Let's say you have a string S and a sequence of digits in a list L such that len(S) = len(L).
What would be the cleanest way of checking if you can find a bijection between the characters of the string to the digits in the sequence such that each character matches to one and only one digit.
For example, "aabbcc" should match with 115522 but not 123456 or 111111.
I have a complex setup with two dicts and loop, but I'm wondering if there's a clean way of doing this, maybe by using some function from the Python libraries.

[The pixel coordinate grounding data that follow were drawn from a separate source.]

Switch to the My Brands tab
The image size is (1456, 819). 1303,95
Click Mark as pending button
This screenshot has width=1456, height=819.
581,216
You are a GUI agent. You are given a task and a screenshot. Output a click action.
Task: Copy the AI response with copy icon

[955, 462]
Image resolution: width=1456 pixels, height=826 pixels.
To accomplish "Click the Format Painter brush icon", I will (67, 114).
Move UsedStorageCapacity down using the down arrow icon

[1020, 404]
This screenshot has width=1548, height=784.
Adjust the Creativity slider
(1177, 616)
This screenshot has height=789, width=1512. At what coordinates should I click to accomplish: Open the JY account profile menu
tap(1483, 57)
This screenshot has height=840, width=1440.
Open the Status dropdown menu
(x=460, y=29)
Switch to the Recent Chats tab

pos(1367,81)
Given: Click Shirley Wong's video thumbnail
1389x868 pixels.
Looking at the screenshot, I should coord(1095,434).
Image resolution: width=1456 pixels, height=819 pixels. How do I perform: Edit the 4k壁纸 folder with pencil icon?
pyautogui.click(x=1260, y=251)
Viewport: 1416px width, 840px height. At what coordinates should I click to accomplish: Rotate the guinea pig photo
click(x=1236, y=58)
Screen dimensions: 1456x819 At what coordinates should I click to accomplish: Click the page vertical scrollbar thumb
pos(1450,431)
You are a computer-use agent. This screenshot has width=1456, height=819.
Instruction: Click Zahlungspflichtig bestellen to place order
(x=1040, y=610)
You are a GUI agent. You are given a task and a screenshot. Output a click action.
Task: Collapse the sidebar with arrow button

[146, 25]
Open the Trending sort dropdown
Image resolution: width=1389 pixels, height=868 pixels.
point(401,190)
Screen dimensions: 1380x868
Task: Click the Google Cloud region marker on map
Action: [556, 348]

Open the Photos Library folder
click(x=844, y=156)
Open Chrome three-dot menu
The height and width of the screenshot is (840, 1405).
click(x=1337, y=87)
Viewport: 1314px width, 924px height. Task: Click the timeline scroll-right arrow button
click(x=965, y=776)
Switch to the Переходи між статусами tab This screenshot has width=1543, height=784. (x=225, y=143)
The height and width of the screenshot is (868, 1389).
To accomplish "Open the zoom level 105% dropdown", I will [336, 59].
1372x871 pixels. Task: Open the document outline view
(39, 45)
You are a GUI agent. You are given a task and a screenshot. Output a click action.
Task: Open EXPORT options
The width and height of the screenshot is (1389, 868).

I would use a set for this:
In [9]: set("aabbcc")
Out[9]: set(['a', 'c', 'b'])
In [10]: set(zip("aabbcc", [1, 1, 5, 5, 2, 2]))
Out[10]: set([('a', 1), ('c', 2), ('b', 5)])
The second set will have length equal to the first set if and only if the mapping is surjective. (if it is not, you will have two copies of a letter mapping to the same number in the second set, or vice versa)
Here is code that implements the idea
def is_bijection(seq1, seq2):
distinct1 = set(seq1)
distinct2 = set(seq2)
distinctMappings = set(zip(seq1, seq2))
return len(distinct1) == len(distinct2) == len(distinctMappings)
This will also return true if one sequence is shorter than the other, but a valid mapping has already been established. If the sequences must be the same length, you should add a check for that.